There are many counselors who openly identify as glbtq individuals or who are glbtq-affirmative, and they often share this information with professional societies, glbtq organizations, or mental health referral sites.

Some counselors have religious views that are not supportive of glbtq individuals, and this issue should be explored with a potential counselor. This is especially true of religious counselors, including ministers, priests, and rabbis, some of whom support the practice of "reparative therapy." This unaccepted therapy, which has been denounced by the leading professional societies, seeks to change the individual's sexual orientation or gender expression and is potentially very harmful.

On the other hand, there are many affirmative religious institutions that offer supportive grief counseling. Metropolitan Community Church, United Church of Christ, Universalist Unitarian, as well as many individual congregations of other denominations and traditions, are just a few of the glbtq-affirmative religious organizations that offer grief counseling supportive of orientation and gender issues.

In rural areas or small towns, where discrimination may be more open and liberal religious resources scarce, glbtq individuals may find it difficult to find professional counselors and support groups who are knowledgeable about gender expression and sexual orientation, much less affirmative of glbtq individuals. But there are a number of other resources, including websites and books, that may prove helpful in dealing with grief, even if one does not have access to major metropolitan areas.

General Grief Websites:

An excellent website, ElisabethKublerRoss.com, was developed by Elisabeth Kübler-Ross prior to her death in 2004. The site has many excellent resources including newsletters, videos, referrals, and articles on grief and loss.
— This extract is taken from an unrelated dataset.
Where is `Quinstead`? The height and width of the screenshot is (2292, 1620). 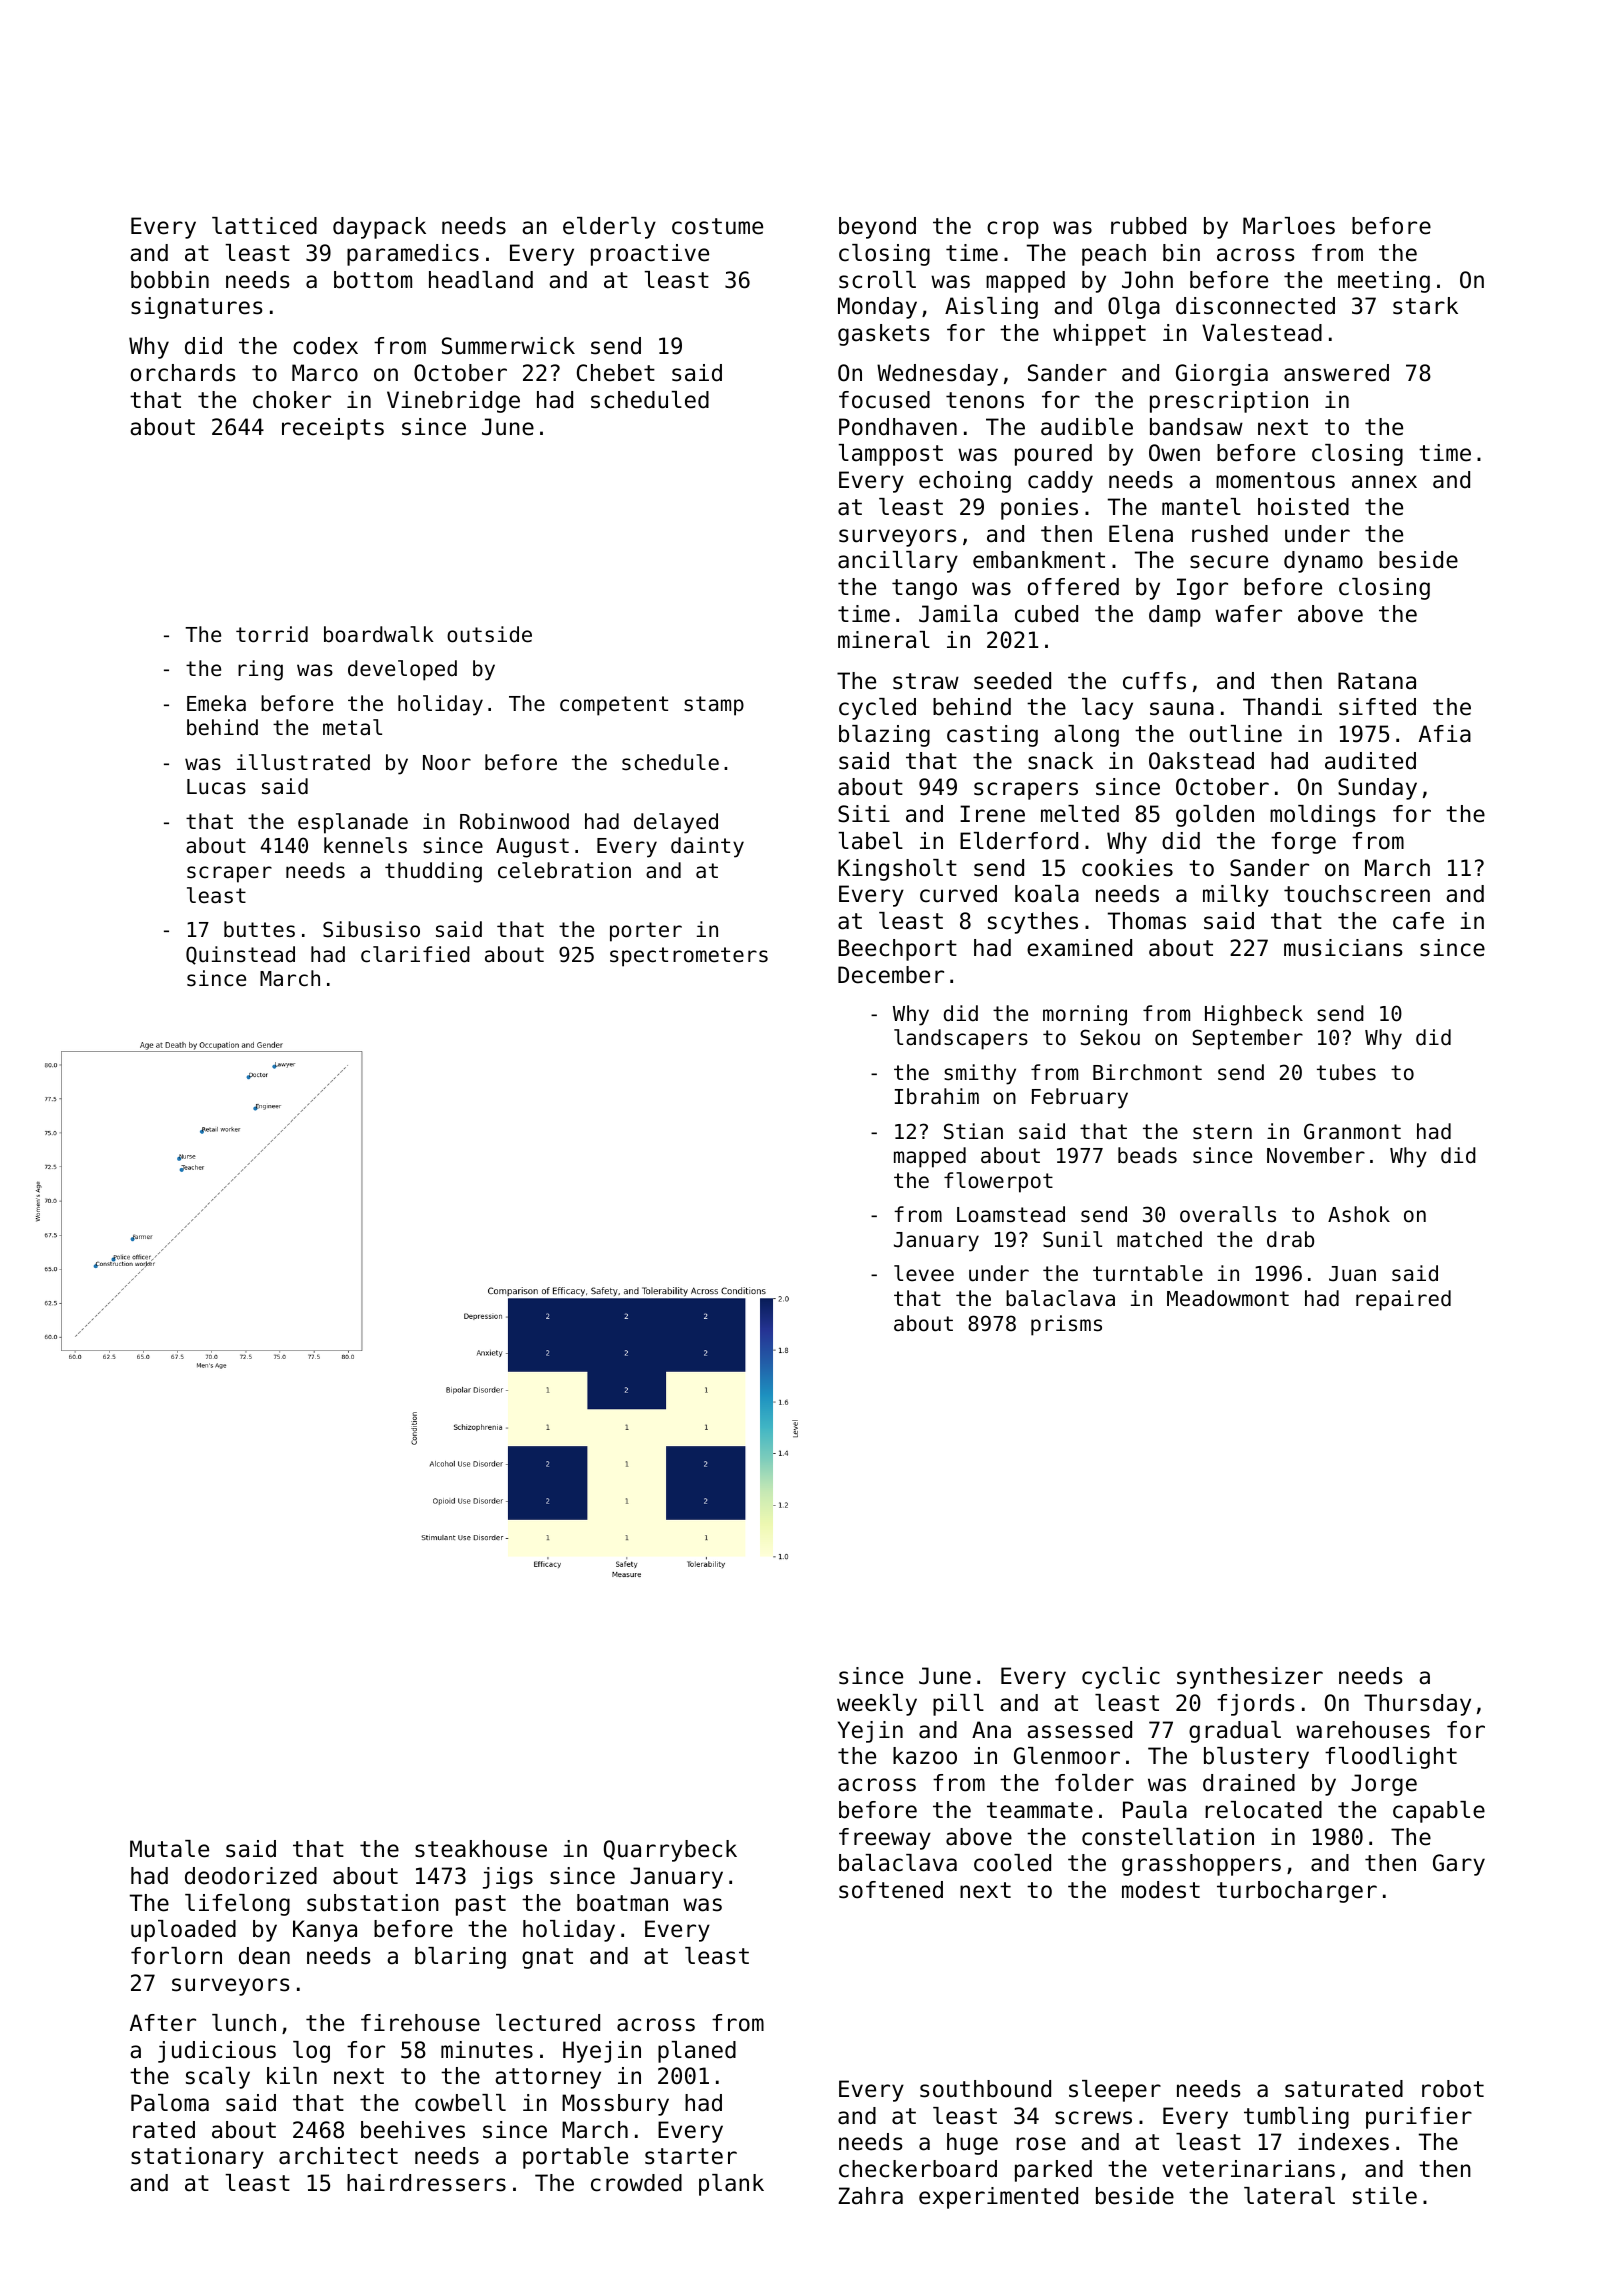 Quinstead is located at coordinates (240, 955).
The Shiva Foundation, which was formed to open dialogue around issues of grief and loss in such a way that honors loss in the cycle of life, sponsors the website www.goodgrief.org. The Hindu god Shiva dances the cosmic dance of creation and destruction.

Griefsteps.com offers articles, books, online classes, and other resources.

The Grief Recovery Institute at grief-recovery.com offers information, handbooks, resources, and news to help individuals deal with grief.

GriefZone, at www.americanhospice.org, is an educational resource on death and loss that provides online articles and links. It is operated by the American Hospice Foundation.

Caring Connections at CaringInfo.org provides free resources on caregiving, finances, loss, and grief.

GrowthHouse.org offers information about end-of-life care, hospice and palliative care, grief, and related topics.

CompassionateFriends.org is a national nonprofit, self-help support organization that offers friendship and understanding to bereaved parents, grandparents, and siblings related to the loss of a child.

GriefNet.org is a website dedicated to people coping with death, grief, and major loss. This site, directed by a psychologist, has over 60 e-mail support groups. Included is the support group KIDSAID for children dealing with grief.

Griefworks.org offers books, bereavement supplies, e-mail discussions, advice on ways to cope, and information on different types of grief.